I apologize up front to anyone whose name is actually Karen. I actually know a Karen and she’s the most humble, beautiful person I know. But, to get my point across I’ll use the language people know.
Let’s start with changing our language. Don’t be an asshole whether your name is Karen or not.
Negotiation isn’t about who can be the loudest or nastiest. It’s about knowing what you want, what you need, and how much value it is to you. It’s also knowing what your budget is (budget refers to any kind of payment; money, time, energy etc).
When you sit down to negotiate you need to know those key elements otherwise it’s easy to get pulled to what the other person thinks you want or need.
Next: choose your battles.
Not everything has to be picked apart or fought on. Wasting time and energy battling the smallest details does a few things in my small play book.
A. It tells me you’re insecure and fearful. You are too hung up with the fear you’ll get taken advantage of, it’s almost easier to actually take advantage of you.
B. You might not be really sure of what you want.
Another thing to bring to negation is patience. Don’t go to the bargaining table with a looming appointment in the background. Set ample time, then add another hour. People who have someplace to go or something to do tend to let their mind wander to those tasks and sometimes they get frustrated easy.
Ever heard someone say, “I can sit here all day”?
If you say that, mean it. If I say it, know I have a water bottle and a protein bar in my purse.
Before negotiation begins, argue with yourself. Ask the reasons you don’t want to do X,Y or Z… know those reasons and why they are important.
Example: I have a budget of $300
Will I go up $10? Why or why not?
When I give my budget for any negation I undercut it. Why? Because you have to be flexible and understand there may be details you haven’t accounted for.
If I agree to pay $300 for this amazing product, I may not have known that for just $50 more I also get warranty, extra pieces, lifetime cool thing. Now, with those things presented I get to negotiate this into my desk and not walk away feeling I’ve left anything on the table. I also haven’t stretched myself beyond a budget I can afford.
Here’s another example:
Your boss asks you to complete a project last minute. You’ve got 1 hour until you’re off work. At this time, OT pay must be approved. The expectation presented to you is to complete the project before you go home.
This can go bad, fast.
A way to negotiate may look something like this, “I’d love to finish that project, however if you want it done by 5 o’ clock it won’t be my usual quality. Can I pull another team member in to assist?”
This makes the options clear to your boss.
They can allow you to form a team and get the project done by end of day, or they can accept half ass.
Let’s say the boss pushes back and thinks you can get it done “good enough” by end of day by yourself.
“I’m not comfortable rushing the project, it sounds important. I’m willing to stay 30 min longer to ensure it’s done correctly and to my standard if you’ll approve the OT.”
The ball goes back to your boss and you’ve maintained control of what’s important to you.
You’ve given fair and realistic options to your boss and now they must decide what’s important to them and how they can achieve it.
You can switch things around too fulfill your own needs in this situation but in order to do that, you need to stay calm and not let their last minute urgency panic you.

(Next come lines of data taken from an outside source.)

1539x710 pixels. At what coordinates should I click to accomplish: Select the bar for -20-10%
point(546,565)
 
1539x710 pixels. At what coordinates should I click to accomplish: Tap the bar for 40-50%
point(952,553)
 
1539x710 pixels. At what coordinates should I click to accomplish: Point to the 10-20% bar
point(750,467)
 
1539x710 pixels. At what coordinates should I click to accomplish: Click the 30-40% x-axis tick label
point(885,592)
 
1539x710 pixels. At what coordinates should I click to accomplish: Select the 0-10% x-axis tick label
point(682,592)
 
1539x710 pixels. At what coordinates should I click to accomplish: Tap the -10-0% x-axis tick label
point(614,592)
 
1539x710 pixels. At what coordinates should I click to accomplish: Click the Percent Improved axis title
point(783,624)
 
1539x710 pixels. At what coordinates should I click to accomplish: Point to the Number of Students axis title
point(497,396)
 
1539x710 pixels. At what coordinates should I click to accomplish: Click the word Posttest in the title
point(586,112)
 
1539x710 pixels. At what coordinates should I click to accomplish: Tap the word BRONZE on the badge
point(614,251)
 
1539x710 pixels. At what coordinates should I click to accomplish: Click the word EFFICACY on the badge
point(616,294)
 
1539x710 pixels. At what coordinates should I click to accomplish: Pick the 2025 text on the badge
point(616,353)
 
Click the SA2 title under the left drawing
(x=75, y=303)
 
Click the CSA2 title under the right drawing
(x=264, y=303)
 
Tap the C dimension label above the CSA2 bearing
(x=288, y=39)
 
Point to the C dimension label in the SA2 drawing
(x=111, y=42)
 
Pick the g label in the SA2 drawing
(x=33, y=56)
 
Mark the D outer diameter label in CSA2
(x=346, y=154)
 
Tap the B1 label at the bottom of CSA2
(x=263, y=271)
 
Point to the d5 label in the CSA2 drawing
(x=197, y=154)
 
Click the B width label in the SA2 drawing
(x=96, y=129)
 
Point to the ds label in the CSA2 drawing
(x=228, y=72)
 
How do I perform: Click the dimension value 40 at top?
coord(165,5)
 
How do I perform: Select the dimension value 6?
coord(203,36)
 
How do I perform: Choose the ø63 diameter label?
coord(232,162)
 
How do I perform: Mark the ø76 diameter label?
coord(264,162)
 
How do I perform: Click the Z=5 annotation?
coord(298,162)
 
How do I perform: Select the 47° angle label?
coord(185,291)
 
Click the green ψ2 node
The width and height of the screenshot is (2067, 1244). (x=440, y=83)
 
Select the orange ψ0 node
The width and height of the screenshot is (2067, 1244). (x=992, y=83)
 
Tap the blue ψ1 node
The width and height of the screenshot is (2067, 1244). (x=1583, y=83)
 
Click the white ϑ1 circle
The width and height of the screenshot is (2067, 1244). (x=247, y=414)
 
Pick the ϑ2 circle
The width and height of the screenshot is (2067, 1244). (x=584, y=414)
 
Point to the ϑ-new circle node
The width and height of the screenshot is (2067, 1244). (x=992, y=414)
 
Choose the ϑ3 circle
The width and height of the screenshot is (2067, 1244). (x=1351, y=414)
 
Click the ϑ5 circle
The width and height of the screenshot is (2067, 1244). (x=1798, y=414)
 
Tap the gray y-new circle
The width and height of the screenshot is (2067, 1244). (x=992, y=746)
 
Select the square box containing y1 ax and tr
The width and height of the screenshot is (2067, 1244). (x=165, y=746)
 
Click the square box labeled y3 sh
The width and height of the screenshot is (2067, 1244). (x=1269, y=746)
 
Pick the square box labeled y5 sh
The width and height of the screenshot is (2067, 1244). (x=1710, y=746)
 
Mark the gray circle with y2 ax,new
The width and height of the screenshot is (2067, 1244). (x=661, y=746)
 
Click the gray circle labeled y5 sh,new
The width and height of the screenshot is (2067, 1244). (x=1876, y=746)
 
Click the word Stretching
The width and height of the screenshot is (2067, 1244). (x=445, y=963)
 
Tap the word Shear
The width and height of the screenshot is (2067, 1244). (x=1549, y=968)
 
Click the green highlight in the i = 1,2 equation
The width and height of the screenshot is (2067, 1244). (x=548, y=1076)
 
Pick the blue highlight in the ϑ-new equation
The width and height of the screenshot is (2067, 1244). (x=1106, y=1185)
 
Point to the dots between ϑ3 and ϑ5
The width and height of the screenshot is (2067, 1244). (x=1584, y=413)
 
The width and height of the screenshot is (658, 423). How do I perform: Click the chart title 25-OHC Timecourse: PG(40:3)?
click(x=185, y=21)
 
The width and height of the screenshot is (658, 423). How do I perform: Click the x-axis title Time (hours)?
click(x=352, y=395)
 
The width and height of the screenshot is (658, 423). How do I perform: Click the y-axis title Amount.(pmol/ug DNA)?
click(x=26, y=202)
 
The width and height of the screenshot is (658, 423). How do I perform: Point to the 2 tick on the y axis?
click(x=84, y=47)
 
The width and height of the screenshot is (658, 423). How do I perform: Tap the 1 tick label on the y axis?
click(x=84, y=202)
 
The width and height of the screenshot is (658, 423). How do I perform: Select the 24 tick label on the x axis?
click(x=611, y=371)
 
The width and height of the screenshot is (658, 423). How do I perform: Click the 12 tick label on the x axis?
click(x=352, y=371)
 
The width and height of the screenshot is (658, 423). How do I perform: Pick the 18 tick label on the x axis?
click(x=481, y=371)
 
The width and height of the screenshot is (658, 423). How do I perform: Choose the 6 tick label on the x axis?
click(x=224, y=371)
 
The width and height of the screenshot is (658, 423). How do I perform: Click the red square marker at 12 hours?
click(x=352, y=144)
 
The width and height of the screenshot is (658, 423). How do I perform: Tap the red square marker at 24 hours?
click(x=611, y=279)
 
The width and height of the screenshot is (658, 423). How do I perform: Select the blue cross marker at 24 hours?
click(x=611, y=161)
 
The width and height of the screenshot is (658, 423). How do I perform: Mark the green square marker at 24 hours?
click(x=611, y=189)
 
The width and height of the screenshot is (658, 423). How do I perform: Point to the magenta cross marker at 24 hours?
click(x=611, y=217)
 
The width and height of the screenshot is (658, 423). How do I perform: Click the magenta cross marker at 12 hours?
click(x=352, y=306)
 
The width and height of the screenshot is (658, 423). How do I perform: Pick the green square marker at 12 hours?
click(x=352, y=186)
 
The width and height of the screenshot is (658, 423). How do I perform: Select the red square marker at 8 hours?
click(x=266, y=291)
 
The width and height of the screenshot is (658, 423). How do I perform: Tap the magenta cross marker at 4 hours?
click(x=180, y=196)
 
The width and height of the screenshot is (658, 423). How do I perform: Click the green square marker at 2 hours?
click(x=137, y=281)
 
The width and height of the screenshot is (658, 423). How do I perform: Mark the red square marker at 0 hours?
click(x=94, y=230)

If you wanted you could simply tell your boss it’s impossible for you to finish by end of day alone and you need 2 more people to help you if you don’t want OT.
Or, ask outright for 1-2 hours of OT to complete the job.
Regardless of the situation, staying calm and knowing what it is you want to achieve is the important part.
When purchasing bigger price tag items, especially when presented with financing, focus on real issue. Is the monthly payment most important? The finance charge? The length of payments? Or the total cost of the product?
List these in order of importance and decide where you stand and how much room you have to move. Now, when you go to the table you don’t waste your time out theirs.
You don’t have to, nor should you reveal all these decisions right away but you do have to give the other person an idea of what you want so they can assist you in the shortest time possible. No one wants to spend all day on one sale. The more sales they can achieve, the better. The pressure is on the sales person to find what fits your criteria.
Conversely, the salesperson is doing a job and putting their time and effort in. They should be compensated fairly. Stop expecting them not to make commission. They most likely are relying on that to make their living. No one wants to work 6 hours and make 50$ so you can have the smallest detail worked into your deal.
Choosing your battles conserves your time and the other person will more likely want to continue the deal. Being stubborn, yelling, insulting, bitching about everything, or turning every phase into a battle will wear down anyone’s willingness to be helpful.
Also? It’s just rude. Quit being an entitled asshole if this is you. Allow the dance to be a dance and stop stepping on your partners feet like a drunk, 3 legged elephant.
And finally, know when the deal just won’t work and when to walk away.
Don’t beat a dead horse. If it can’t/won’t be done, shake hands and call it done.
What are some of your favorite negotiating tips?